This book was definitely my favorite! I’m probably biased though as I already had it practically memorized after having used it to teach ESL abroad a few years ago. It’s simple language flows well and tells an engaging story, but what I appreciated most were the pictures. When working with students with vastly different reading levels in a single class those who were farthest behind could still understand the story based on the illustrations alone. They also provide valuable context clues for figuring the words out.

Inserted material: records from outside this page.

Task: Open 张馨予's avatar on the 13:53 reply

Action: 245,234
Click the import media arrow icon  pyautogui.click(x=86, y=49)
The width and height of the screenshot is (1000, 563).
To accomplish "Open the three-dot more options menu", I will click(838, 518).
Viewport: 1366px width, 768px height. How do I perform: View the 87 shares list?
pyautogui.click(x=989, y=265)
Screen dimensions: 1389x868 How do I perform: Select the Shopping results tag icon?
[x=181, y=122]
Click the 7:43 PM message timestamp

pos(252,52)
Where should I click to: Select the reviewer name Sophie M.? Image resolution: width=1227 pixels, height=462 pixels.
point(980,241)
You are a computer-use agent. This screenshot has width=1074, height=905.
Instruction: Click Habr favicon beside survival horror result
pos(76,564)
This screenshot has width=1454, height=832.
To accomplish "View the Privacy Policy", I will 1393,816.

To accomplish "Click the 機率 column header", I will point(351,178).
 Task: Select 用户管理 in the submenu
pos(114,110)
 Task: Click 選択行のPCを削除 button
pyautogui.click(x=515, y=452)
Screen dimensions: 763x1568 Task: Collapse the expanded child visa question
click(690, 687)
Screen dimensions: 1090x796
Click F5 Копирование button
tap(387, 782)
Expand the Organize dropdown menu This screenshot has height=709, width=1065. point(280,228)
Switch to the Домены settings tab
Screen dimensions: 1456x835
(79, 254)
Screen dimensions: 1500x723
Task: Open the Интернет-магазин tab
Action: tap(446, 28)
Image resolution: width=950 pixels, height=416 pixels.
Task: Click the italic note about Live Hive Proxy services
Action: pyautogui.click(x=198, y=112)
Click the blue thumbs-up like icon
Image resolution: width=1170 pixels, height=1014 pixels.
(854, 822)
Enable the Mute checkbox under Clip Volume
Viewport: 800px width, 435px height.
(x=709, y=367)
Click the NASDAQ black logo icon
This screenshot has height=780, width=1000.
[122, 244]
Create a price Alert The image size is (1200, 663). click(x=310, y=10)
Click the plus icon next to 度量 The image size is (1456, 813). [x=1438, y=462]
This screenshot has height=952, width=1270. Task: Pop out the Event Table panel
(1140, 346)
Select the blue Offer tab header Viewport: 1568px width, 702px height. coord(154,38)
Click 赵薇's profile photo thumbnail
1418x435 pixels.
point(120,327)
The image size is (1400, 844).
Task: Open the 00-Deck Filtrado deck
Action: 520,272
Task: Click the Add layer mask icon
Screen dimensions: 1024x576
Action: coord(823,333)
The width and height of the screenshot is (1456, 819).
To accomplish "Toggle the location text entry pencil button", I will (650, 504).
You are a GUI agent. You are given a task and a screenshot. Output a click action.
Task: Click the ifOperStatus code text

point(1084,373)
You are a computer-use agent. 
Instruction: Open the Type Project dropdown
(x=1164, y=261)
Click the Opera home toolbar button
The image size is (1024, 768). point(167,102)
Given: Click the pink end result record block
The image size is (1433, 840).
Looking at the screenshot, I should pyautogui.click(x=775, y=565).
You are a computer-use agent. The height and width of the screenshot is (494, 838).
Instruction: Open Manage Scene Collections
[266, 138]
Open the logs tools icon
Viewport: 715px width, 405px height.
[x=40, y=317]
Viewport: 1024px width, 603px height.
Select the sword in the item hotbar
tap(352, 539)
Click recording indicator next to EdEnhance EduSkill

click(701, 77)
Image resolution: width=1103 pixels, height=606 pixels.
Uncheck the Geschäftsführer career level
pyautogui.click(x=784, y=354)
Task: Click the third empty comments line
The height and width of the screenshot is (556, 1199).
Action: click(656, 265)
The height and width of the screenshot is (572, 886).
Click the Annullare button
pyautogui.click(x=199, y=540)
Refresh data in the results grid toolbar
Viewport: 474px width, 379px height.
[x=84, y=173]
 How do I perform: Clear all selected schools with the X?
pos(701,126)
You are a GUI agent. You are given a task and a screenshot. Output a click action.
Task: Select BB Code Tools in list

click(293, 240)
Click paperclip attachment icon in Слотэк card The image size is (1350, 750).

Posted : Mar 31, 2016 08:16


Yumeng Fang

I was initially attracted to this book by its combination of colors and the cute drawings with facial expressions on the cover. The light yellow and the light blue were perfect in painting a friendly and harmless tone to a book. As I read through the book for the first time, I find myself kept turning the page, consciously amused by the story. And since each page is so simple with pictures and words, I would imagine it to be very easy for children to get the gist of each page - yet each drawing was complex enough to scrutize, particularly the facial expressions and gestures of the characters. I was reminded of the brief mentioning of the tactile experience of reading - I believe that the simple complexity on each page prompts the children to turn the page constantly - giving them a sense of satisfaction while being emerged in the reading experience!

Posted : Mar 31, 2016 07:20


Jason Brown

Sorry- accidentally submitted my prior post without rereading/editing it. I too enjoyed this easy read. While reading, I noticed a lot of opportunity for exaggerated expression. The first time I read it, I found myself reading quickly in a monotone voice (in my head). I then made myself reread it, as if I were reading to a young child. The book came alive so much more! It would be great fun to read this with several people- one could voice the elephant, another the pig, and another could be the “cheeping” of the birds. In addition, there’s room to practice counting (eggs, birds) which brings math into literacy time. Overall, a great simple read. I’d never even heard of this series until now!

Posted : Mar 30, 2016 03:09


Jason Brown

I too enjoyed this easy read. While, reading I noticed a lot of opportunity for exaggerated expression. The first time I read it, I found myself reading quickly in a monotone voice (in my head). I then made myself reread it, as if I were reading to a young child. The book came alive so much more! It would be great fun to read this with several people- one cold voice the elephant, another the pig, and another could be the "cheeping" of the birds. In addition, there's room to practice counting (eggs, birds) which brings math into literacy time. Overall, a great simple read. I'd never even heard of this series until now.

Posted : Mar 30, 2016 03:07


Carla Cevallos

I had the joy of reading this book to a first-grader a couple of days ago, and that experience made me understand Early Readers' aim in a totally different way! Indeed, even though that little boy is still learning to read, several of the features that people have been commenting about (the characters' facial expressions in the pictures, the words size emphasizing reactions, the easy flow of the story) helped him to remain very engaged and feel that he was participating of the reading process (because he understood, even when he's still struggling with decoding). Repetition was also a clue facilitating element, since soon enough he could guess what the next question would be because all of them followed a similar pattern. However, the inclusion of surprise and humor prevented the story from becoming repetitive, which I think might be a particular challenge for Early Readers books.